Glycosylation influences the biological activity of proteins and affects their folding and stability. Because aberrant glycosylation is associated with Alzheimer's disease (AD), we applied proteome analysis together with Pro-Q Emerald 300 glycoprotein staining to investigate changes in glycosylated cytosolic proteins in AD and control brain. Frontal cortex proteins from 10 AD patients and 7 non-demented controls were subjected to separation by two-dimensional gel electrophoresis and subsequently stained with carbohydrate-specific Pro-Q Emerald 300 dye. Changes in glycosylation of separated proteins were quantified, and proteins of interest identified by mass spectrometry. Approximately 30% of all detectable proteins in the human frontal cortex appeared glycosylated, including heat shock cognate 71 stress protein and beta isoform of creatine kinase.
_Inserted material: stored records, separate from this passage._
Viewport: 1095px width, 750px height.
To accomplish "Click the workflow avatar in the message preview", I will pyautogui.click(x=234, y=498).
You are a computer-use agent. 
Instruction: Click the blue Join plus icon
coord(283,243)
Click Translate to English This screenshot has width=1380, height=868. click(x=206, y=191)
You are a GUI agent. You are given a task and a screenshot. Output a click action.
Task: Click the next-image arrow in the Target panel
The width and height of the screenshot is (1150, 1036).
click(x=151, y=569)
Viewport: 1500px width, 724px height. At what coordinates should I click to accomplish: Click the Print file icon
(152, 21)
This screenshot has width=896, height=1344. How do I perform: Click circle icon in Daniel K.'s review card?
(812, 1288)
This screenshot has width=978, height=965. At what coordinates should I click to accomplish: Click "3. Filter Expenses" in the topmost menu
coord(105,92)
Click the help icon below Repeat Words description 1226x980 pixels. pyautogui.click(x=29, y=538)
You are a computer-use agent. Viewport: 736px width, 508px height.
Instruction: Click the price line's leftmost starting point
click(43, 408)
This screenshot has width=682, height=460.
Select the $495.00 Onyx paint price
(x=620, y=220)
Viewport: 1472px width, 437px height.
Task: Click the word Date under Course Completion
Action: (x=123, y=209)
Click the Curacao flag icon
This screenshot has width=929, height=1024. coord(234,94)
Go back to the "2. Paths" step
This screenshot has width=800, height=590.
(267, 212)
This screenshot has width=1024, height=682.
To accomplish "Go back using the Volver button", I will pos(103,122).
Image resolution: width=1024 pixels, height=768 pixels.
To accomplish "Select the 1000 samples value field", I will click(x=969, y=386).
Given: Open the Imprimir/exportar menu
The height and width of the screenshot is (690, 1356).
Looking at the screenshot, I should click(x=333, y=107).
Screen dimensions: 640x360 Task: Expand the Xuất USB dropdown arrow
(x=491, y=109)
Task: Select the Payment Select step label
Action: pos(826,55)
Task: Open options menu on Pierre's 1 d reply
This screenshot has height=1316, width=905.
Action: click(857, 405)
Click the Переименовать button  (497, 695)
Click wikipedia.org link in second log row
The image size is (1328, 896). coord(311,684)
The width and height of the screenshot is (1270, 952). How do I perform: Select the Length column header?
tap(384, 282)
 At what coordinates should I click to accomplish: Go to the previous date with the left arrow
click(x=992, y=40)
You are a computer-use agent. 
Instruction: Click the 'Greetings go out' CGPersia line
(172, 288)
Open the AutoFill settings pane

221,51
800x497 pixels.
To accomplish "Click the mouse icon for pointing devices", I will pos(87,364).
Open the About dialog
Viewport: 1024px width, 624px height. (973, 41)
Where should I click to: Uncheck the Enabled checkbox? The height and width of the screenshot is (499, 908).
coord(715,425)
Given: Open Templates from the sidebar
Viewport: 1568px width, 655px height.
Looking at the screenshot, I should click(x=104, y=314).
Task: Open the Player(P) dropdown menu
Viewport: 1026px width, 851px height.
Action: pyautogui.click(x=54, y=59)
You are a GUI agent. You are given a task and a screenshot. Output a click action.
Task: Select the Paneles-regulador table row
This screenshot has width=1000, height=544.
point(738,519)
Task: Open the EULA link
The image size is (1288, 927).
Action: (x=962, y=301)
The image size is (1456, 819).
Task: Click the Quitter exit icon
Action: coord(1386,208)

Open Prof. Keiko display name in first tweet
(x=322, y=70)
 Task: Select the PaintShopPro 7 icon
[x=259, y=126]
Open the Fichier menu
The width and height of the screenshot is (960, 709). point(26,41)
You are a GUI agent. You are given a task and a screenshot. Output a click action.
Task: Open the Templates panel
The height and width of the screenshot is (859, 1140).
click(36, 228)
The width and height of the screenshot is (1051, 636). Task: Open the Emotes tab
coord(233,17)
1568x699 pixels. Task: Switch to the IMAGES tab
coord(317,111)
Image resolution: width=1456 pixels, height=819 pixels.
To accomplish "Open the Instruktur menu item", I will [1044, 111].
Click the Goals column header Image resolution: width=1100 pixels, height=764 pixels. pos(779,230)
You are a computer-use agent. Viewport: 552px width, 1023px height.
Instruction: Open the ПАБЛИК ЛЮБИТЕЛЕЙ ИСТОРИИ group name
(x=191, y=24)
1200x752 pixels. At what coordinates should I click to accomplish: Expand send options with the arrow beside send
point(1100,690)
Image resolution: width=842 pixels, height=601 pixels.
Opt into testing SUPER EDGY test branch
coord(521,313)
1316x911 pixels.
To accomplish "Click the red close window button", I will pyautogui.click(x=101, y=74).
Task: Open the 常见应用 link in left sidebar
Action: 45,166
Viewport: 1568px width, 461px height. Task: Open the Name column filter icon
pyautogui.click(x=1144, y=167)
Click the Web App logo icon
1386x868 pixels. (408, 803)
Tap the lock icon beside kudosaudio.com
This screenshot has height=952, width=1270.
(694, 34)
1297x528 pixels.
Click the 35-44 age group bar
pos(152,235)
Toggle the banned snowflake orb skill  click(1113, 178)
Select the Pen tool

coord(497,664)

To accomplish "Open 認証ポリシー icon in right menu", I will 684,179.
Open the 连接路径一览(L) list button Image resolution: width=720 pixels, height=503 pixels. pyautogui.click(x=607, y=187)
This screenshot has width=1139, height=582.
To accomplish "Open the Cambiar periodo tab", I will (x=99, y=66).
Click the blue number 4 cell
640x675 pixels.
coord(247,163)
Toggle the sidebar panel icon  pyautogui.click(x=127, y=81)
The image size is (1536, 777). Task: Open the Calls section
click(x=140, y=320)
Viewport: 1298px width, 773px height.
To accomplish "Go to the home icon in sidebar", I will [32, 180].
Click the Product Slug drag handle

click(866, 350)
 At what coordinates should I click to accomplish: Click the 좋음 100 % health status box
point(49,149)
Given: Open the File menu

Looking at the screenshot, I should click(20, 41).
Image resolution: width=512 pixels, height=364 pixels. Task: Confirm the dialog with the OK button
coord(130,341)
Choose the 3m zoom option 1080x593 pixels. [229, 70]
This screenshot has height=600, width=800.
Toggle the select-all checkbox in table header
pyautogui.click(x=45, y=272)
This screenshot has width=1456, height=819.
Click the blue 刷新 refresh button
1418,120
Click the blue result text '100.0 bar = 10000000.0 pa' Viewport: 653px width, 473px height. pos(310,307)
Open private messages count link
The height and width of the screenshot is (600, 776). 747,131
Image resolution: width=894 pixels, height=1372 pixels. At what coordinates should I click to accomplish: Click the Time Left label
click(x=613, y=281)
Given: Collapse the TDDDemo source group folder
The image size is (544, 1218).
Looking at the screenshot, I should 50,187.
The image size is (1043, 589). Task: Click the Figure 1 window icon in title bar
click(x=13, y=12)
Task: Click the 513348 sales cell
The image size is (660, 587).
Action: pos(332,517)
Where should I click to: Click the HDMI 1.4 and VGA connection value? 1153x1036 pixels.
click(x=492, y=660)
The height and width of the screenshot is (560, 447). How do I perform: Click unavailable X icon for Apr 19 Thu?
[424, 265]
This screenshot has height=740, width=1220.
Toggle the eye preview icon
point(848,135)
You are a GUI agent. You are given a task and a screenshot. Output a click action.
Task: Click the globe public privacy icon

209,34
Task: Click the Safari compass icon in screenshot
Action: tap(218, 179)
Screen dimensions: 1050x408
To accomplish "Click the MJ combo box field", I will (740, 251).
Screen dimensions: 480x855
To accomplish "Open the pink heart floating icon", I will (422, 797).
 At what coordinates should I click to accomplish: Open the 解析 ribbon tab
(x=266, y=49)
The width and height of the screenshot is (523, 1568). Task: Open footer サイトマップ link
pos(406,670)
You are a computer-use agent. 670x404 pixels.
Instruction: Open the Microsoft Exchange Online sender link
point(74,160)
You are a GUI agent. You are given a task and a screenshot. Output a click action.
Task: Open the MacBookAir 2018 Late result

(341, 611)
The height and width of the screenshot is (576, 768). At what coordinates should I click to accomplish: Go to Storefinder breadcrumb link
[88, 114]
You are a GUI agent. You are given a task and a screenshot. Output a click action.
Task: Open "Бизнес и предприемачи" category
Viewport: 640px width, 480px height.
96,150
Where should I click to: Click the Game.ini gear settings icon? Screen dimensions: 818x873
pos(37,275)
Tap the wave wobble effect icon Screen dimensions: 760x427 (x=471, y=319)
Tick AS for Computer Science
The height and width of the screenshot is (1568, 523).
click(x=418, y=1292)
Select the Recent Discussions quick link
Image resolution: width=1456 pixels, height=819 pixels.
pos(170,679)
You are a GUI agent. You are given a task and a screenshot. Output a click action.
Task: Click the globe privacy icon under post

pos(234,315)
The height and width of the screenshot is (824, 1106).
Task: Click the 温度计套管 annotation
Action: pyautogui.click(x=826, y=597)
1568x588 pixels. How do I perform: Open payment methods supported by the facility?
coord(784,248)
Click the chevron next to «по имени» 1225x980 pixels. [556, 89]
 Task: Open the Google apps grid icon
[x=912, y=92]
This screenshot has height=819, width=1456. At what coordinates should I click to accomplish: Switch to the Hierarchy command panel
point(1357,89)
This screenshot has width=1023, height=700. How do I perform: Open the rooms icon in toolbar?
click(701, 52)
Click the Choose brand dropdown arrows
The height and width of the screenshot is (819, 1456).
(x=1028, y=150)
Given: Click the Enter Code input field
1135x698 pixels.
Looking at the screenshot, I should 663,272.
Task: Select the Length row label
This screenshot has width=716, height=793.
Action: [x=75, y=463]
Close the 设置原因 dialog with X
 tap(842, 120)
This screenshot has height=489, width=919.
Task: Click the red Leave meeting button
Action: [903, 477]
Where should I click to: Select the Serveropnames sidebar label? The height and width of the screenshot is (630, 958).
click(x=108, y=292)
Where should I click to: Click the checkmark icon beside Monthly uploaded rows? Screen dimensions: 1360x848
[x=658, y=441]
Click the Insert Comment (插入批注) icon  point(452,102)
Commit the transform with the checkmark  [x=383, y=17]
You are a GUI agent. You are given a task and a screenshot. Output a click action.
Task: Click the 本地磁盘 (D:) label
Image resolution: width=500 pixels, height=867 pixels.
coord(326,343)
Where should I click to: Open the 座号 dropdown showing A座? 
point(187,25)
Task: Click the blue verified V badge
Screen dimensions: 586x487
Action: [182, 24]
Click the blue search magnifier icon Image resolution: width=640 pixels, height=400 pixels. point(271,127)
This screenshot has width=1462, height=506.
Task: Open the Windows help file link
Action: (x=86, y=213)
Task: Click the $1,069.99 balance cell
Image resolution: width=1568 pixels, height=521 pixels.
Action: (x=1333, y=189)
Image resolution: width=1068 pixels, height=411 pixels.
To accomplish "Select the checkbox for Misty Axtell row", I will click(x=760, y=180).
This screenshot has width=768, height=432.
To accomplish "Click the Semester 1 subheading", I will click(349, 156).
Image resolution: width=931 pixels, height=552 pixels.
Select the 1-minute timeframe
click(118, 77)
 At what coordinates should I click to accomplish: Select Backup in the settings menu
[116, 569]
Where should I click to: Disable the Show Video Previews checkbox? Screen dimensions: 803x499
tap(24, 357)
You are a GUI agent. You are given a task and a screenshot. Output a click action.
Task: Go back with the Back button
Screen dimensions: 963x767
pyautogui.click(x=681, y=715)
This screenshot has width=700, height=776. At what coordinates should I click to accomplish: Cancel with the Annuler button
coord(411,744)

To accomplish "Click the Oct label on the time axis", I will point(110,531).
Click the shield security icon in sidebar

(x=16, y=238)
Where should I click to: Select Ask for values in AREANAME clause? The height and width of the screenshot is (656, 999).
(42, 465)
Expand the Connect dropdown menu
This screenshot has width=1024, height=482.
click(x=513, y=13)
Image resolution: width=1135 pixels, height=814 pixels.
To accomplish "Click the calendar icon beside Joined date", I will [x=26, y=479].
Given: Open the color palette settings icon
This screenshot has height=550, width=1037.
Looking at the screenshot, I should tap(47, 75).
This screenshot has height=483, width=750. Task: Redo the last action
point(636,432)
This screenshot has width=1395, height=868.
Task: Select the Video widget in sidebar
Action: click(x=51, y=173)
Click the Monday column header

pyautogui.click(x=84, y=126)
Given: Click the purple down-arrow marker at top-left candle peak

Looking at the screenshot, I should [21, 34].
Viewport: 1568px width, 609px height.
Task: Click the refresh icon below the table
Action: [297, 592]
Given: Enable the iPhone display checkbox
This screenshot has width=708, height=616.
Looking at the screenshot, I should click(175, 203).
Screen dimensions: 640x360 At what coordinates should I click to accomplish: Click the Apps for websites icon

The glycosylation of collapsin response mediator protein 2 (CRMP-2) and an unknown protein was reduced in AD, while the glycosylation of glial fibrillary acidic protein was increased. CRMP-2 regulates the assembly and polymerization of microtubules and is associated with neurofibrillary tangles in AD. Aberrant glycosylations in AD may help understand the mechanisms of neurodegenerative diseases.